__Exercise passage__
Oneida: The Christian Utopia Where Contraception Was King

By Ellen Wayland-SmithAugust 9, 2016

Oneida: The Christian Utopia Where Contraception Was King
IN 1844, my great-great-great uncle, after watching his wife give birth to one live and four stillborn babies over the course of six years, decided he had had enough of Nature, red in tooth and claw. He resolved to begin practicing coitus reservatus, or intercourse without “crisis,” as the 19th-century euphemism phrased it. The self-control required was “not difficult,” he later reported happily of his sexual experiments. He noted, in addition, that his wife’s experience “was very satisfactory, as it had never been before.”

Male Continence, the official name under which my great-great-great uncle John Humphrey Noyes would later popularize his birth control technique, had its origins in the simple instinct to spare his wife further physical and emotional suffering. But in addition to being a conscientious husband, Noyes was also a self-styled prophet of Christ’s second coming who would go on to found a utopian commune in central New York, the Oneida Community. In heaven, Noyes surmised, riffing on a verse from Matthew, “they neither marry nor are given in marriage.” Instead, the resurrected saints were free to express their transcendent oneness through a communal sexual free-for-all. (Yes, Noyes believed in spirit sex.) Recreational, non-reproductive sex with multiple partners — including the strict observance of coitus reservatus — was the central sacrament around which social life at Oneida revolved.

Coitus reservatus stands as one of the first sustained experiments in contraception in American history, with the avowed aim of liberating women from their role as a “propagative drudge.” Over the 21-year span that it was in effect, from 1848–1869, Oneida’s practice of male continence governed the sex lives of up to 200 adults, and was remarkably effective at curbing “involuntary, unwholesome impregnation,” as the Oneida literature rather clinically referred to it. Sprung from the trap of serial pregnancy and childcare, Oneida women were suddenly free to investigate alternative identities outside the restricted roles of wife and mother. Yet the Oneida Community’s peculiar version of women’s lib was the outgrowth of a theology so off-putting and improbable that it has never fit neatly into standard narratives of the 19th-century feminist and birth control movements.

Oneida’s experiment in redefining gender roles coincided with the mainstream feminism of Elizabeth Cady Stanton and Lucretia Mott, among others, which culminated in the Seneca Falls Convention on the Rights of Women in July of 1848. The suffragists lobbied for women’s legal and political equality with men. Yet, as Linda Gordon has shown, these feminists never intended that equality with men should diminish a woman’s traditional duties as wife and mother. Rather, “[i]n arguing for the enlargement of [the] woman’s sphere, feminists envisaged combining motherhood with other activities, not rejecting motherhood.” Civil equality was meant to supplement and strengthen woman’s maternal destiny.

__Set of tasks__
1 - In the article on the Oneida Community, during which years was the practice of male continence in effect?
2 - List every distinct year that appears in the article on the Oneida Community, including the one in the byline.
3 - Carry on the article about the Oneida Community, starting after its last sentence.
These entries come from a separate source and have no connection to the article on the Oneida Community.

Data excerpts:
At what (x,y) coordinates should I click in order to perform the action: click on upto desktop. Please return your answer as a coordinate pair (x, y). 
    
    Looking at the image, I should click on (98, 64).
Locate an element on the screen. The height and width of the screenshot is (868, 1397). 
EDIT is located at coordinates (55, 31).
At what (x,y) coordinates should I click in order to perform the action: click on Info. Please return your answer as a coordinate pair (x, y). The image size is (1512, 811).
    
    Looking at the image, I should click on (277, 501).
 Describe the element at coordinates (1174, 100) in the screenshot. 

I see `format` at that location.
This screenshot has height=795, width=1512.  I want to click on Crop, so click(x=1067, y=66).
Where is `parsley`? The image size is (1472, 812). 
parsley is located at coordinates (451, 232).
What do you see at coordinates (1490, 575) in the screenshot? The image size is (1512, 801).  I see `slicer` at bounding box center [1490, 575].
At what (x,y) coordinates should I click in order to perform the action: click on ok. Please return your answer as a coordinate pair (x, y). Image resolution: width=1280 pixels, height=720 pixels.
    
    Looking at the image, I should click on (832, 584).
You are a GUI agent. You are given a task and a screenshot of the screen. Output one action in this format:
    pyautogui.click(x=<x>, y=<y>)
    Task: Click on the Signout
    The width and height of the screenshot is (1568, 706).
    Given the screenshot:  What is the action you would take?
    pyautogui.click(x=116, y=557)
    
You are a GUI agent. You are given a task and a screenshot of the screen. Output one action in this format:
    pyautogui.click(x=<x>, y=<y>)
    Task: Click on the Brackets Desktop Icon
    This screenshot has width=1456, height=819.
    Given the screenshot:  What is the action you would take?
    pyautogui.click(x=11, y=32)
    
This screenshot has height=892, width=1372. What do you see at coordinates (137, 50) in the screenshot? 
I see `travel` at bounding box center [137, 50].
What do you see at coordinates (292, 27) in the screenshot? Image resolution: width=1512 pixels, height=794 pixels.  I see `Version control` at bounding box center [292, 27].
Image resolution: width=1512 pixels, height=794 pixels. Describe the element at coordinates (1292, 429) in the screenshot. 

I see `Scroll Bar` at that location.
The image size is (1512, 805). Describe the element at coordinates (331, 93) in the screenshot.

__Answers to the problems__
1 - From 1848 to 1869.

2 - 2016, 1844, 1848, 1869

3 -
The 19th-century cult of motherhood casts a long shadow. Today, while American women enjoy (nominal) civil equality, it has proven trickier to escape from the snares of our maternal fixation. In her 2015 Harper’s essay, “The Mother of All Questions,” Rebecca Solnit ponders the disheartening frequency with which women professionals are asked, in public settings, to discuss their marital and/or reproductive status. From a request during a literary forum that she speculate on Virginia Woolf’s lack of offspring (aren’t we supposed to be talking about her art?), to one interviewer’s bald insistence that she justify her own decision to remain childless, Solnit exposes our engrained assumption that, “women should have children, and that a woman’s reproductive activities [are] naturally public business.”

It is the phenomenon that Robin Wasserman, in a recent essay on the exploding “girl” trend in film and literature, has identified as our cultural incapacity to imagine the state of womanhood otherwise than as an eclipse of self — including a sexual self — behind the roles of wife and mother (or grandmother). Reclaiming the “girl” label is a battle cry, a way for feminists to access the “unencumbered liberties of youth” that are assumed to disappear as women age. But rather than clinging to “girl,” Wasserman suggests, we need to “reclaim woman, acknowledge with language what we argue with manifestos: that womanhood can be its own liberated, self-interested state of mind.”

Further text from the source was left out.